Isobel Lutz-Smith experiments with the ways in which a narrative can be grown from inverting the linear stages of filmmaking. Using multiple screens, her new installation is based on a short article on the cut-up method written by William Burroughs and published by the radical Scottish literary journal ‘Sidewalk’ in 1960.
This group exhibition, on show for the duration of the Festival, will be held at the City Art Centre, where In Focus: Scottish Photography, Edwin G. Lucas: An Individual Eye and Travelling Gallery at 40 will also be on display as part of this year’s Festival programme.
Sorcha Carey, Director of Edinburgh Art Festival, said: “We are delighted to share details today of our 2018 Commissions programme. Over the past ten years, the Scottish Government’s Festivals Expo Fund has supported our Festival to work with leading and emerging Scottish and international artists to open up new places and conversations in our city.
“This year’s programme is no exception, bringing together five artists, each with highly distinctive practices, but united by a common interest in some of the urgent social questions of our day. Our 2018 edition of Platform continues to support artists at the beginning of their careers, with four female artists from across Scotland selected to take part.”
Paul Bush, OBE, VisitScotland Director of Events: “The Commissions Programme has become an integral part of Edinburgh Art Festival and EventScotland is delighted to be supporting the commissioning of internationally renowned Indian artist Shilpa Gupta for this year’s programme. The inclusion of her installation will ensure the Festival and Scotland continues to build its international reputation as the perfect stage for visual arts.”
Amanda Catto, Head of Visual Arts, Creative Scotland, said: “The Edinburgh Art Festival is a highlight of the visual arts calendar, bringing together a world class programme that offers significant opportunities for public engagement and participation.

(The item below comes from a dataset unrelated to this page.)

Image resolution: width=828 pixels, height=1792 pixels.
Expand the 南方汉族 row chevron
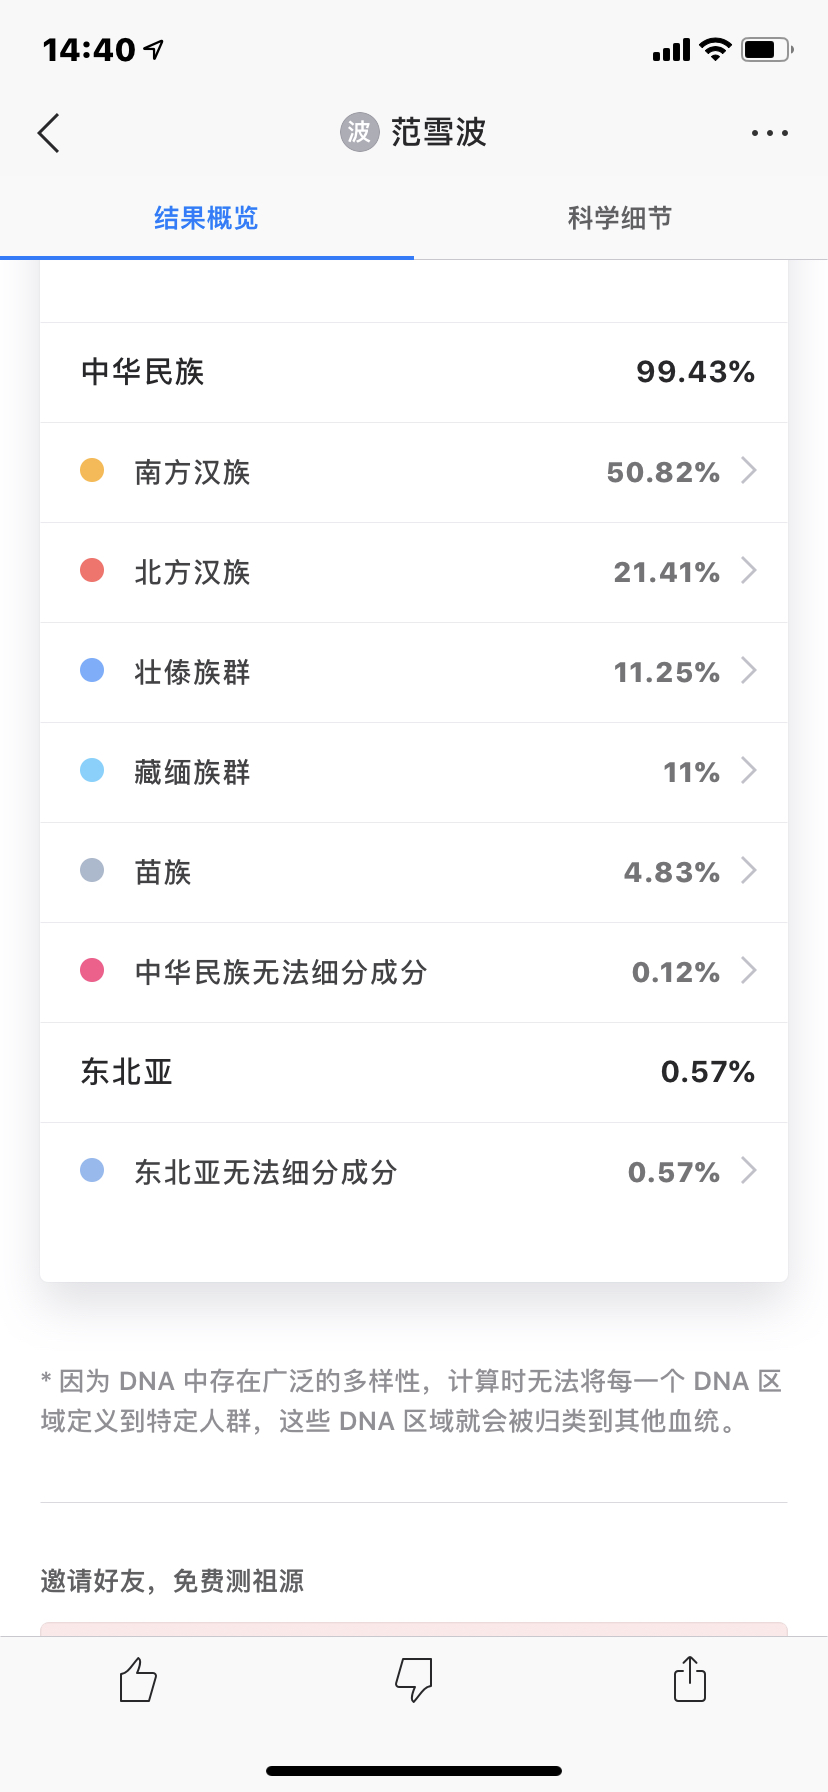point(748,471)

“We welcome today’s announcement of the 2018 commissions which represent a rich and diverse collection of works. It is exciting to see the range of artists included, from established international figures to those at an early stage in their career, and we look forward to the new perspectives and ideas that their works will bring to the many thousands of people who will visit the Festival during August this year.”

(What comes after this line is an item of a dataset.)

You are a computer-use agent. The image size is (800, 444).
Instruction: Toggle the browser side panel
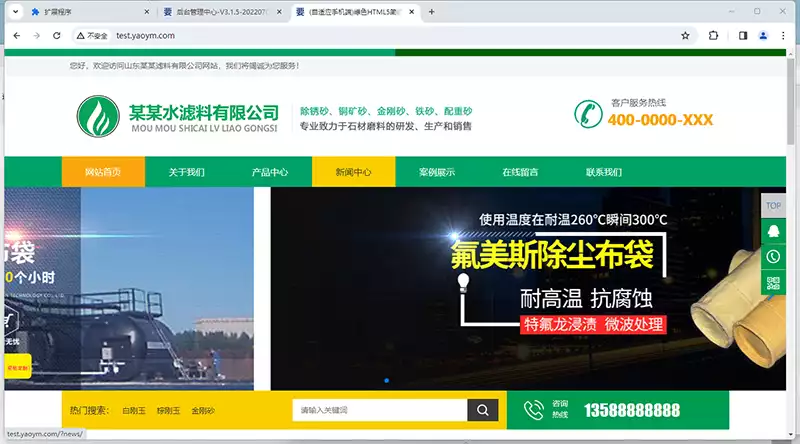click(x=743, y=35)
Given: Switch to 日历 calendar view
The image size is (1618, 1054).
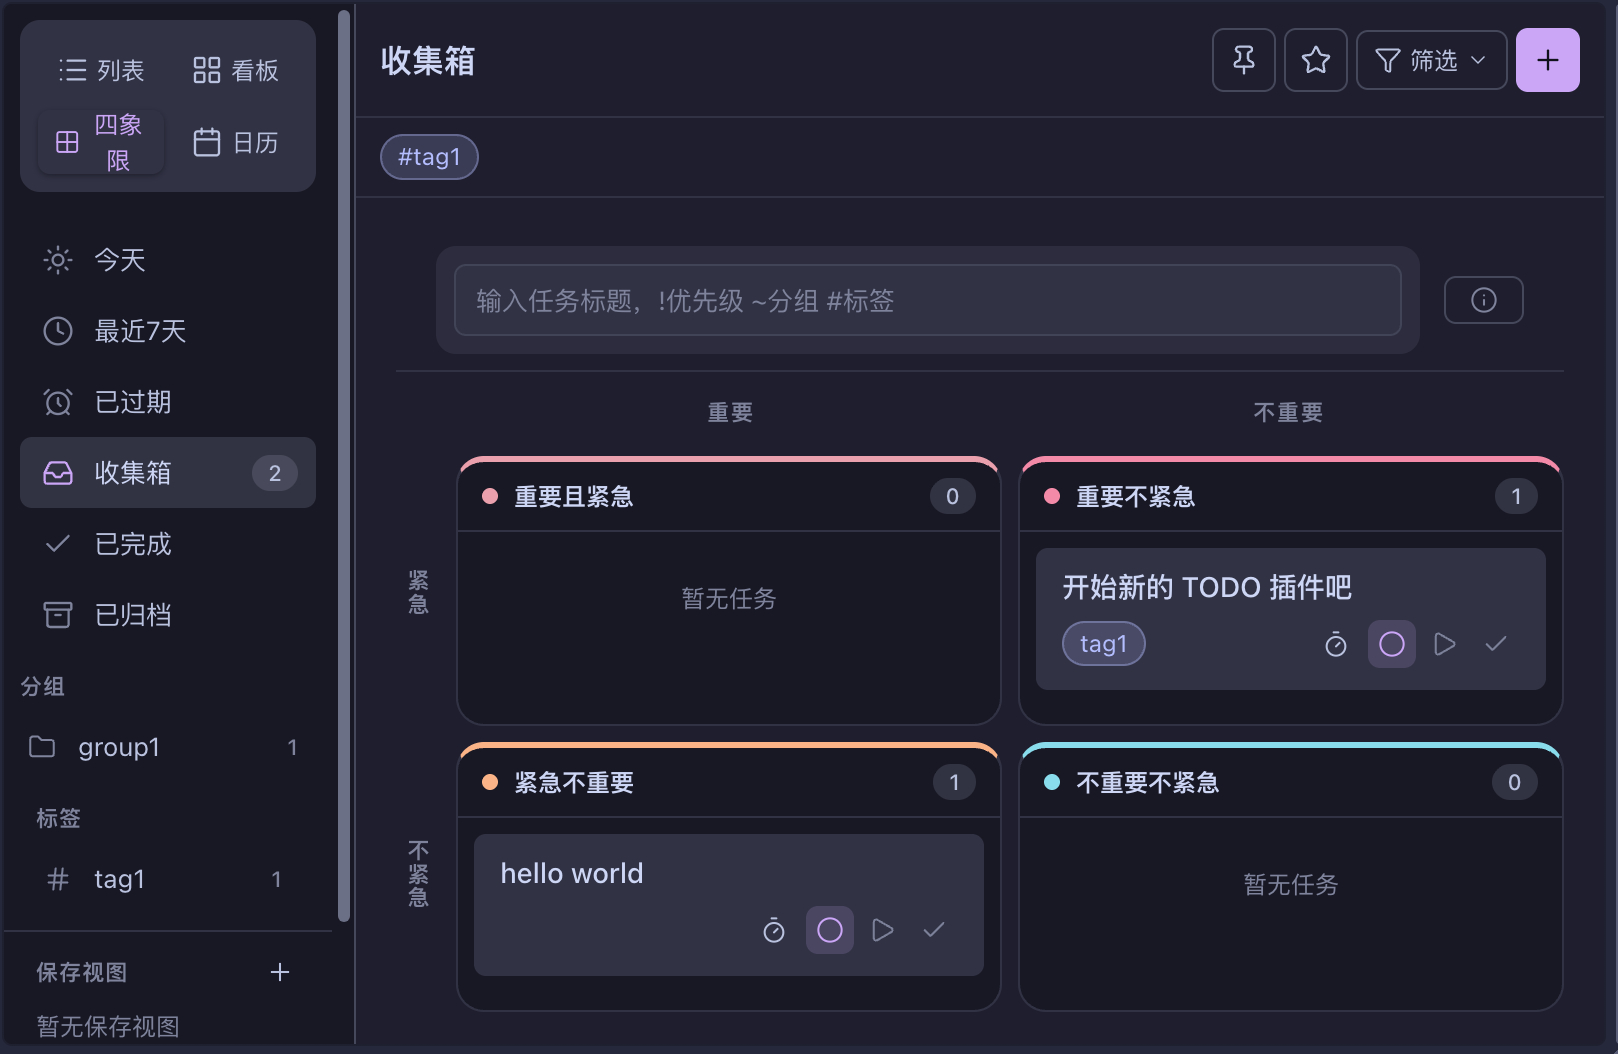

Fiona Hyslop, Cabinet Secretary for Culture, Tourism and External Affairs, said: “The Edinburgh Art Festival showcases the best of Scottish visual artists and their international collaborations to locals and overseas visitors alike.
“It is an exciting opportunity to enhance public engagement with contemporary art, while reflecting on wider social issues through music, poetry and magic. I’m pleased that the Scottish Government continues to support the 2018 festival’s programme by providing £140,000 from the 2018 Expo Fund, enabling established and emerging artists to develop ambitious new projects to reach a wide international audience.”
Councillor Donald Wilson, Culture and Communities Convener for the City of Edinburgh Council, said:
“Every year, the Festival invites artists from all over Scotland and the world to showcase their work in Edinburgh’s labyrinth of art galleries and unusual exhibition spaces.
“It celebrates contemporary art right across our ancient city, which of course has a long history of promoting the value of culture. I’m delighted the Council is yet again able to support this year’s innovative and creative event. It is great to see such a strong programme of female and emerging artists for 2018 and a special look back over 40 years of Edinburgh’s Travelling Gallery at the City Art Centre. The city will be excited and surprised once again by incredible art this summer.”